L’écrivain et metteur en scène, le compositeur, le dit : il a voulu écrire une comédie musicale, une vraie. Et l’on est bien dans ces codes, ces ruptures, cette fantaisie, cette joie également, qui sont le signe des petits chefs d’œuvre que l’on ne se lasse pas de retrouver. Beaucoup viennent des Etats-Unis.

Ici, c’est du made in France et du made in dans la tête de Lescot. Car, il est tellement original, qu’il a beau s’inspirer de structures existantes, interprétées évidemment, que c’est sa personnalité que l’on retrouve…

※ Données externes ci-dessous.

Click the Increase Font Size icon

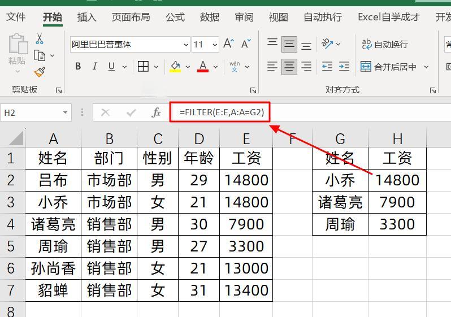228,44
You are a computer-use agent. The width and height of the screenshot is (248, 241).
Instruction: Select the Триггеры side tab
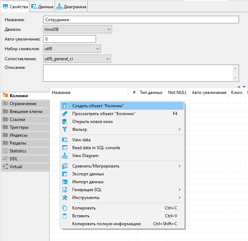pos(19,127)
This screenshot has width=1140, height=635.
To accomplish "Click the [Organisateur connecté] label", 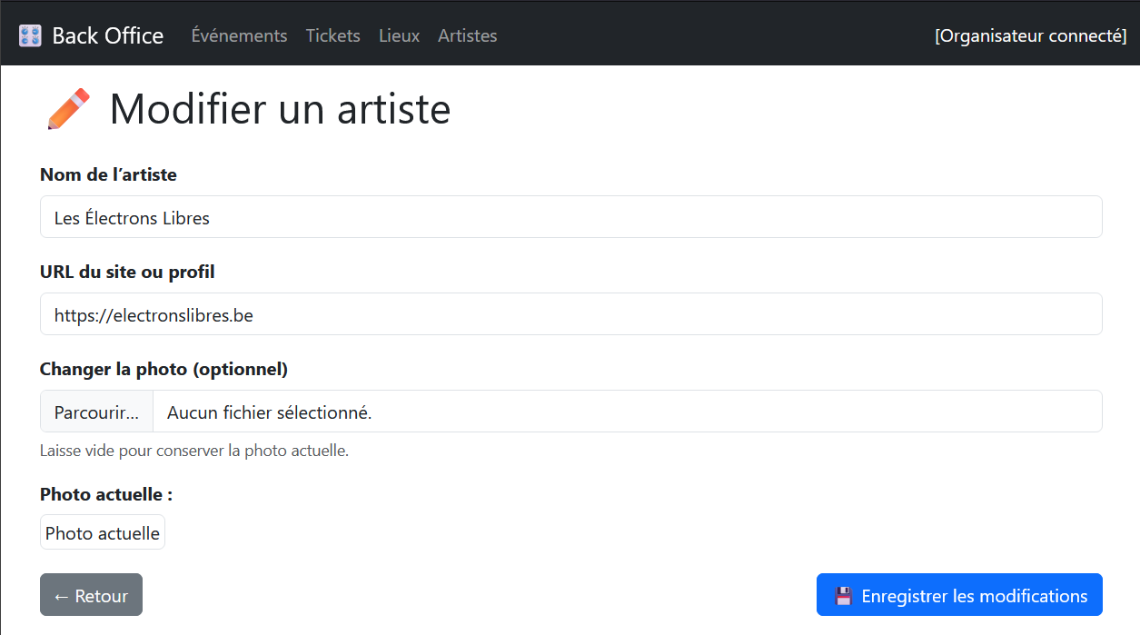I will pos(1031,35).
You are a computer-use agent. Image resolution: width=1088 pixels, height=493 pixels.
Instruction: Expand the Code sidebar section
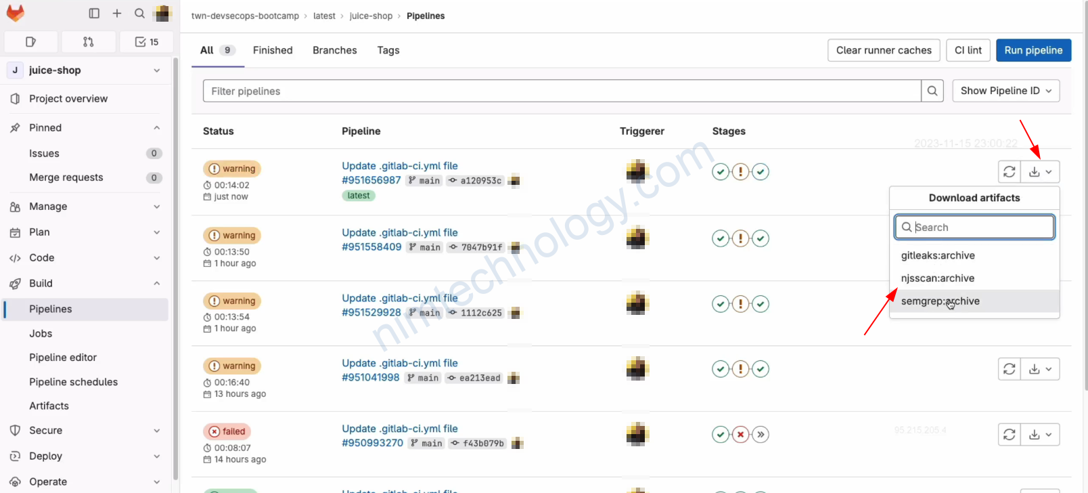[156, 258]
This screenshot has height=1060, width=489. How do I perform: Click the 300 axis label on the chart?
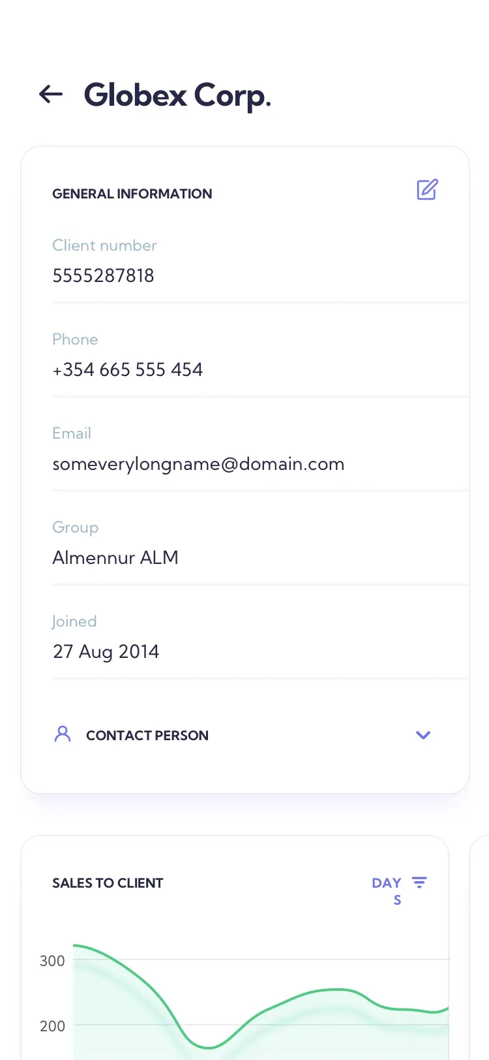[52, 961]
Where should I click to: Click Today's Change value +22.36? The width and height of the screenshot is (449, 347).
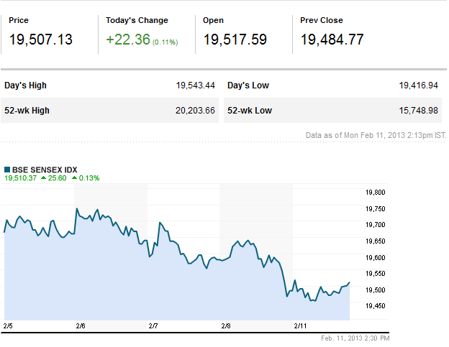point(127,40)
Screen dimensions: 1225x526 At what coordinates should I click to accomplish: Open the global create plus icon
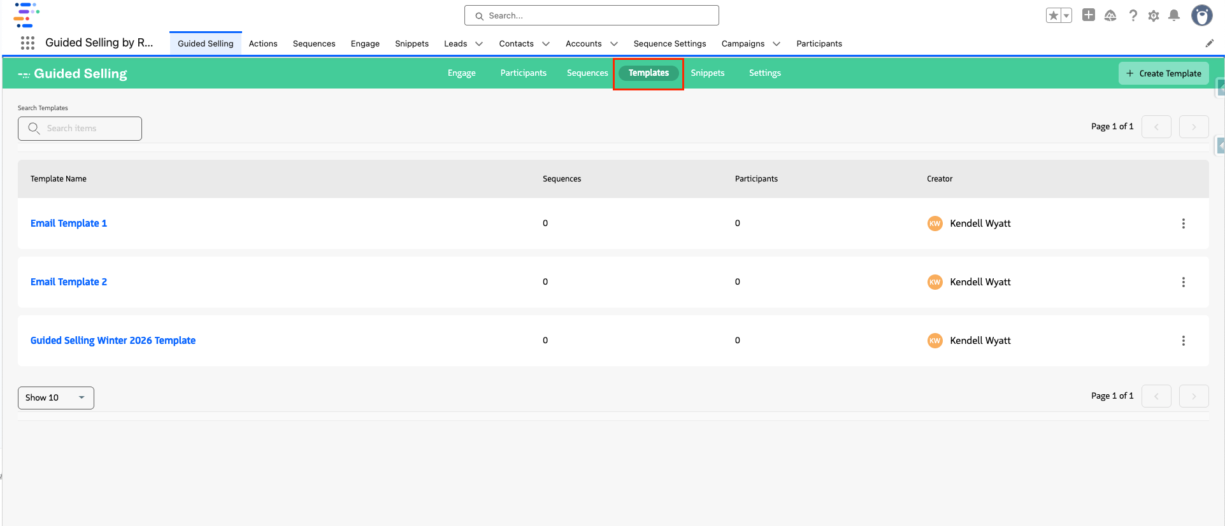point(1089,15)
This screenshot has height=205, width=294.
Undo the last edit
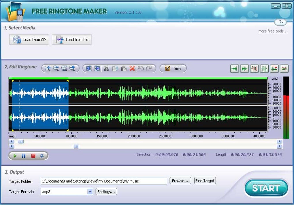(x=141, y=68)
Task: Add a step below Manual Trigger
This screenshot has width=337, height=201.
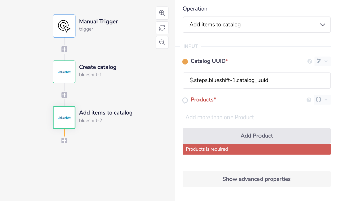Action: [64, 49]
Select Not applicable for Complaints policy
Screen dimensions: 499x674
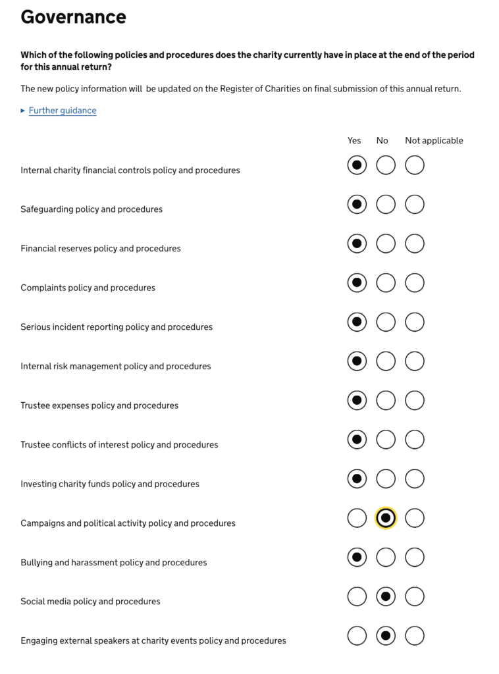coord(415,283)
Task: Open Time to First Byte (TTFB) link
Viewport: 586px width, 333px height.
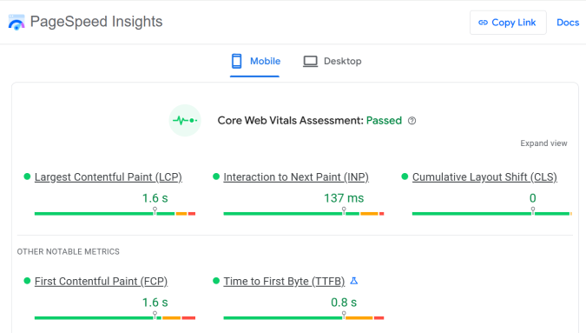Action: pos(284,282)
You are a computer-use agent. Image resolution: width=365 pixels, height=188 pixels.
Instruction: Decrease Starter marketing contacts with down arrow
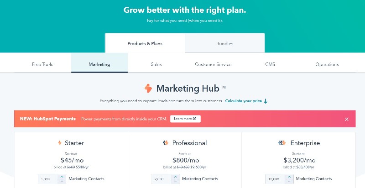(x=62, y=181)
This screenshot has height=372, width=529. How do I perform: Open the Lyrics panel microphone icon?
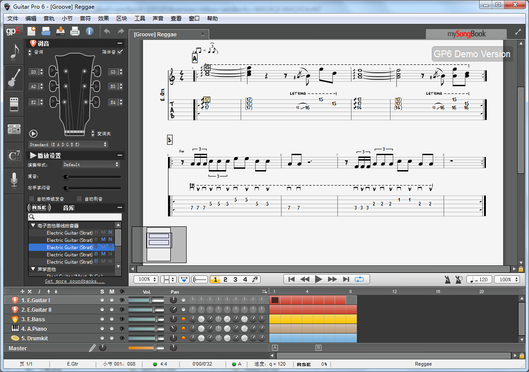point(14,181)
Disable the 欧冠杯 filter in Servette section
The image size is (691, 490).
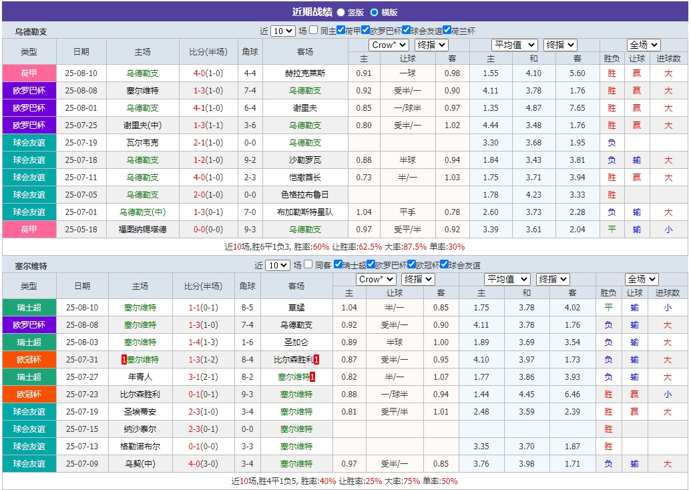409,264
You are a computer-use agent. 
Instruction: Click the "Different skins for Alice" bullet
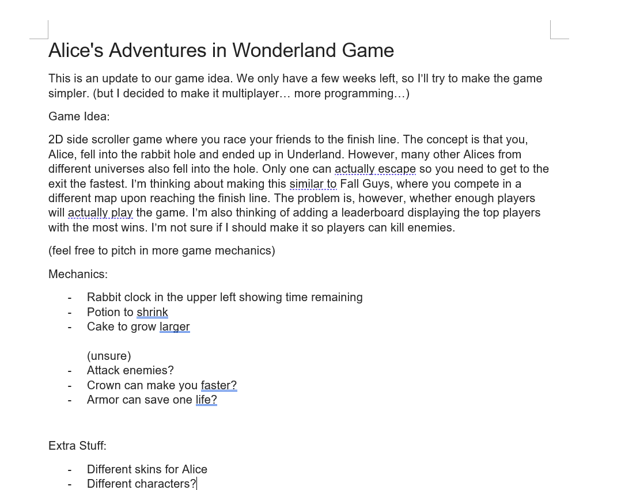[147, 469]
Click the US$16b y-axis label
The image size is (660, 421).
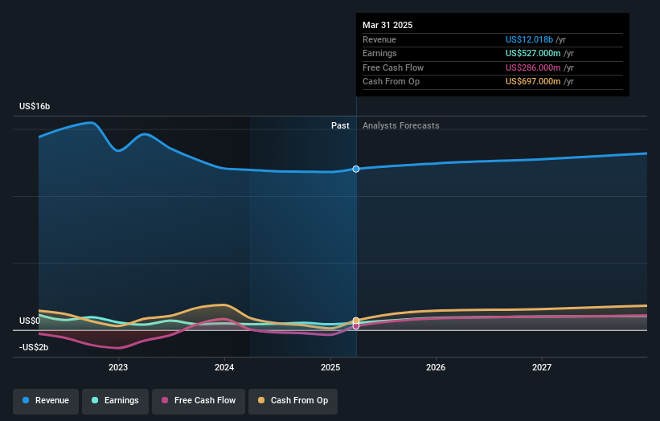coord(35,106)
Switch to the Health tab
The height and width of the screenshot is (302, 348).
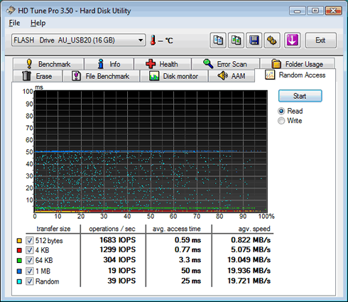(x=163, y=64)

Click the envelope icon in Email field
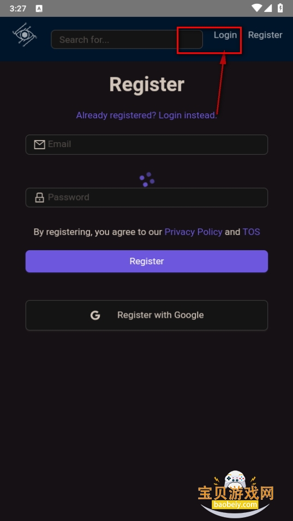point(40,144)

C’est une histoire de prise qui fait tout disjoncter…L’héroïne, Georgia, a 35 ans, et tout pour être heureuse. Elle est professeure de littérature en fac, elle est contente de sa vie, son mari, ses enfants, tout va bien…Et puis, patatras, tout tourne vinaigre et elle est si émue qu’elle confond un brumisateur et une prise pour téléphone, et c’est ainsi que tout saute…

La voici embarquée, comme nous, emportés, dans une kyrielle d’épisodes cocasses ou angoissants, avec chansons aux mélodies séduisantes, dialogues toniques, ballets très réussis.

Le tout interprété par des comédiens-chanteurs-danseurs, tandis que derrière un rideau transparent, les musiciens accompagnent continument la représentation. Anthony Capelli à la batterie, Fabien Moryoussef aux claviers, Philippe Thibaut, basse, Ronan Yvon, guitare. Dans Une femme se déplace, ils ne participent pas au jeu théâtral lui-même, contrairement à ce qui est souvent le cas dans d’autres pièces de l’écrivain.

Inutile de détailler les merveilleuses rencontres entre les « personnages » et les artistes : ce serait tout déflorer. Or, vous serez étonnés, éblouis par l’art sûr et audacieux que déploie ici chacun.

C’est l’une des grandes qualités de Lescot chef de troupe : il trouve, il fait débuter, il suit, il concocte les justes équilibres entre les interprètes et entre chacun et son ou ses personnages.

Des personnages ? Il n’y en a pas moins qu’une quarantaine ! Des femmes, des hommes, des adolescents, des vieux, des jeunes, des intellos, des employés. Tout un monde.

Onze, ils sont onze pour jouer avec celles qui ne sont qu’une : Ludmilla Dabo est Georgia seulement, Elise Caron est Iris, seulement. Candice Bouchet, Pauline Collin, Marie Desgranges, Emma Liégeois, côté de ces demoiselles, Matthias Girbig, Alix Kuentz, Yannick Morzelle, Antoine Sarrazin, Jacques Verzier, côté garçons, sont époustouflants. Ils courent, ils sautent, ils disent, ils chantent, ils sont sérieux et déjantés. Magnifiques.

Théâtre de la Ville aux Abbesses, à 20h00 du mardi au samedi et le dimnche à 15h00. Durée : 2h15. Tél : 01 48 74 77 22. Jusqu’au 21 décembre. Le texte est publié par Actes Sud-Papiers (13,80€). Puis en tournée à Sète les 27 et 28 février.